The Conservative election platform included a commitment to a publicly
funded health-care system that respects the five principles of the
Canada Health Act --universality, accessibility, comprehensiveness,
portability and public administration.
"Those who support the privatization and the for-profit operation
of an increasing portion of our medical system are very active, clearly,
in several provinces," Mr. Layton said. "And it's going
to be up to Mr. Harper to live up to the commitment that he made
to the Canadian people that the Canadian Health Act should be respected."
The B.C. government proposes to define and guarantee the Canada
Health Act principles in provincial legislation and to add a sixth
one -- sustainability.
Federal Health Minister Tony Clement declined comment on B.C.'s
plan until today, after a scheduled Quebec government announcement
on how it is going to adapt to a Supreme Court of Canada ruling last
spring which struck down a Quebec government ban on private health
insurance for medicare services.
Meanwhile, Michael Decter, the chairman of the Health
Council of Canada, said yesterday that Alberta's "third way" debate
is obscuring the dramatic improvements the province is making in
its health-care system.
Speaking to a two-day conference on Accelerating
Primary Care in Edmonton, Mr. Decter said "sabre-rattling" by Alberta Premier
Ralph Klein was obscuring a "remarkable modernization" that
happened in Alberta's health system in the past decade "People here are getting far faster and better access to care
than they are in other parts of Canada," he said.
Mr. Klein has been talking for over a year about
bringing in a health-care "third
way," some mix of a public and private system. The first "third
way" legislation is expected to be tabled this spring.

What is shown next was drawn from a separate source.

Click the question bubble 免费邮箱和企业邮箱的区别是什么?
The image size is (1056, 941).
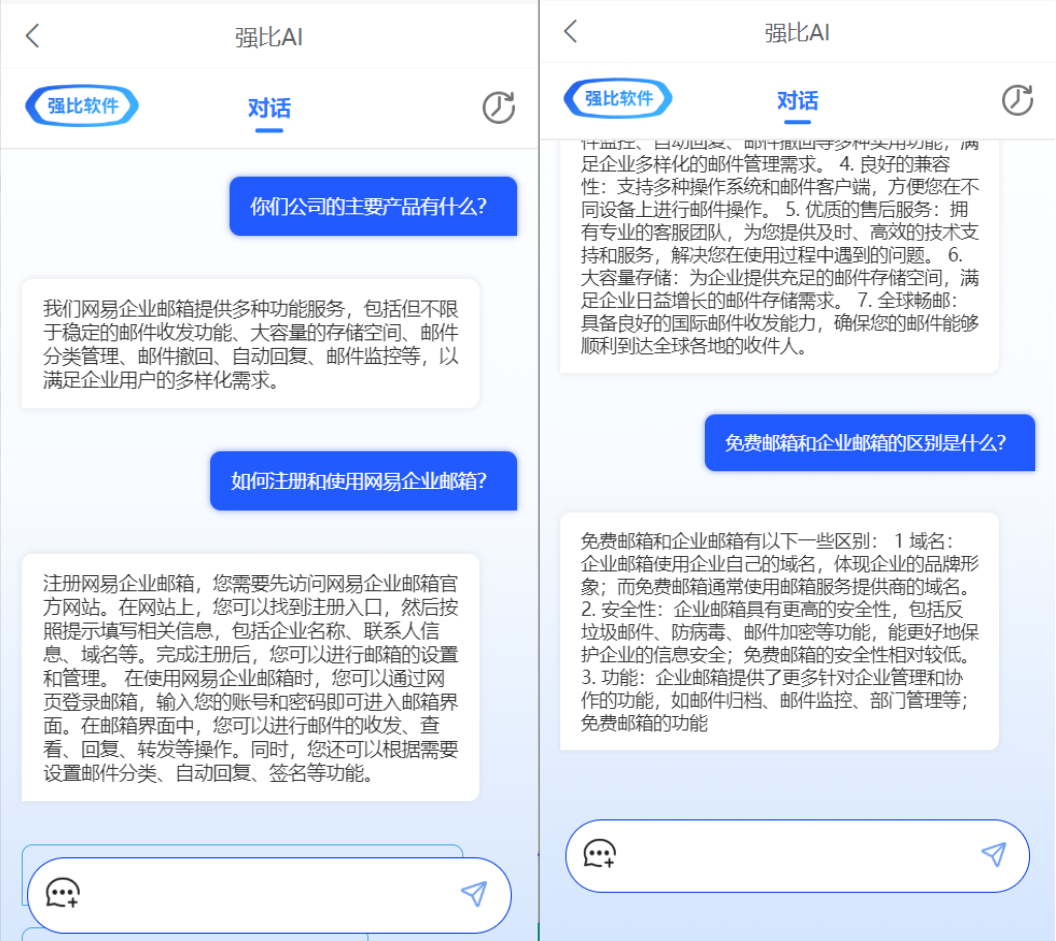point(869,443)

Mr. Decter, a former Ontario deputy health minister, said much of
the national debate about private versus public health care ignores
the fact that Canada has always had a mixed system. Dental care,
part of medicare in other countries, is private in Canada, for instance.
He said he thinks most Canadians want public health insurance for
medically necessary procedures. The real debate is whether health
care must also be provided by a public system. The Romanow report
on health care in 2002 said health should be publicly delivered;
the Kirby report the same year argued it didn't have to be.
"It seems to me that's where some of the premiers,
particularly [B.C. Premier Gordon] Campbell and premier Klein,
are heading a little
bit, to say under a public insurance umbrella could we have mixed
delivery."
Mr. Decter said the whole debate is hampered by public confusion
about what's currently private and public in the health system, and
by the fact that health care is a political hot button.